From left to right: statue of Ivan Koniev by Zdeněk Krybus, statue of Saint Venceslas by Josef Václav Myslbek, Femme au soleil by Eva Kmentová.

 


The strategy proposed by the artists is focused on finding new aspects of what a monument could be, by asking the people. They would start a campaign with several posters in public space, asking questions like: Do we need a monument to remember the Velvet Revolution? Formulating this and other questions would be combined with small interventions in the sculptures of the ‘Normalisation’ era as ideal conveyers of these messages. Another step would be creating the hashtag #velvetmonument to invite people from the streets to bring in their thoughts and views.

On the one hand, zweintopf’s artistic proposal – NÁZEV NEZNAMY / TITLE UNKNOWN. Process towards a contemporary monument – points to a specific historic event and to its missing ‘stone narrative’ in public space; but on the other hand it questions the whole practice of monuments and sculptures itself, asking what makes a monument and what, in opposition, an anti-monument.

The formulation of several questions became therefore part of the proposal made by the artists. Does a contemporary monument need to be set in stone? Could a monument also be a process? Is a monument able to grow and develop together with us? How could a timeless monument keep pace with the times? Is a monument always tied to one (elevated) place? Does it always have to be the artist who creates the monument?


Conclusions


The different ideas that emerged throughout the Acupuncture mission in Prague reveal a very interesting reflection about the future of monuments and their meanings. The typical solid and static structures of most monuments – and their long-term permanency – collide with the fluid nature and liquid state of current society, as has been deeply analysed in the well-known theories proposed by Zygmunt Bauman. [2]

Moreover, if on the one side many monuments represent the concrete history of a city – as well as a statement of power and a determination for control – on the other side it is also true that many of them have become invisible and no longer speak to people today.

As stated by the writer Robert Musil: “There is nothing in this world as invisible as a monument. They are no doubt erected to be seen – indeed to attract attention. But in the same time they are impregnated with something that repels attention.” [3]

This clash between visibility and invisibility, temporality and permanence, solid and liquid conditions, will certainly feed the conversation about how we will build, understand and conceive the monuments of the future and their presence in the public space.

 

[1] A large number of public sculptures created during Czechoslovakia's "Normalisation" years (1968-1999) is collected and examined in the book Aliens and Herons, edited by the artist Pavel Karous.

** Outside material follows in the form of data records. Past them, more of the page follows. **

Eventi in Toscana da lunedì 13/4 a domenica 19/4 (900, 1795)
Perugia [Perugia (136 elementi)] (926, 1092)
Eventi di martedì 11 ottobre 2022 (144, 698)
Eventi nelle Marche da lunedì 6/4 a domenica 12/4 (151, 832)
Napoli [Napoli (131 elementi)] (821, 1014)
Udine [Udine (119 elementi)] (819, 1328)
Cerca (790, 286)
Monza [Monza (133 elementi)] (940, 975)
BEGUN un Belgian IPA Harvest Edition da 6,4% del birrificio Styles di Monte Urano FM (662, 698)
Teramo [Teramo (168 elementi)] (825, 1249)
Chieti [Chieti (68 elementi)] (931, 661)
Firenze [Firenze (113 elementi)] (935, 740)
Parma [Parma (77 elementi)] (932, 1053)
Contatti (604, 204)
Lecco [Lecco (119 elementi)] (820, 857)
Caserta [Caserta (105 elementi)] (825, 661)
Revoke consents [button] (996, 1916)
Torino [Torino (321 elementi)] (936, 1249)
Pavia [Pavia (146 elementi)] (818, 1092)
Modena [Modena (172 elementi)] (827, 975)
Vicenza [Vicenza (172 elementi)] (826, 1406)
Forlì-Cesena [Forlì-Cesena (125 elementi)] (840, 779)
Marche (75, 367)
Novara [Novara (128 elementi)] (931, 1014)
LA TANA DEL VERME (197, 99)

[2] In his renowned essay Liquid Modernity (2000), the sociologist Zygmunt Bauman analysed the liquefaction of the social identity in the 20th and 21st century, where the ‘solid’ (values, beliefs, structures, systems, etc.) was rapidly being melted into ‘liquid’.

[3] Robert Musil, Posthumous Papers of a Living Author, Eridanos Press, Hygiene, Colorado 1987. Page 61.

 


Illustrations by Violaine Leroy
Proofreading by Judith Staines


 “Artistic Acupuncture Missions” took place in Europe between spring 2018 and late 2019, hosted by 9 IN SITU partners, as part of the ACT project (2016-2020). The concept of this experimental artistic research project is as follows. The partners invite a foreign artist to spend up to six days in their local context to tackle a local issue they have identified beforehand related to one of three themes: social justice, cultural identity and urban renewal. During her/his stay, the artist receives insights from local politicians, activists, social workers, inhabitants… With a traveller’s eye, a fresh and perhaps slightly irreverent way of looking, she/he will come up with a proposal for a future artistic intervention. This proposal may or may not be realised. It will be valued as a unique artistic perspective of a specific European context, illustrative of the artist’s particular way of reading social spaces.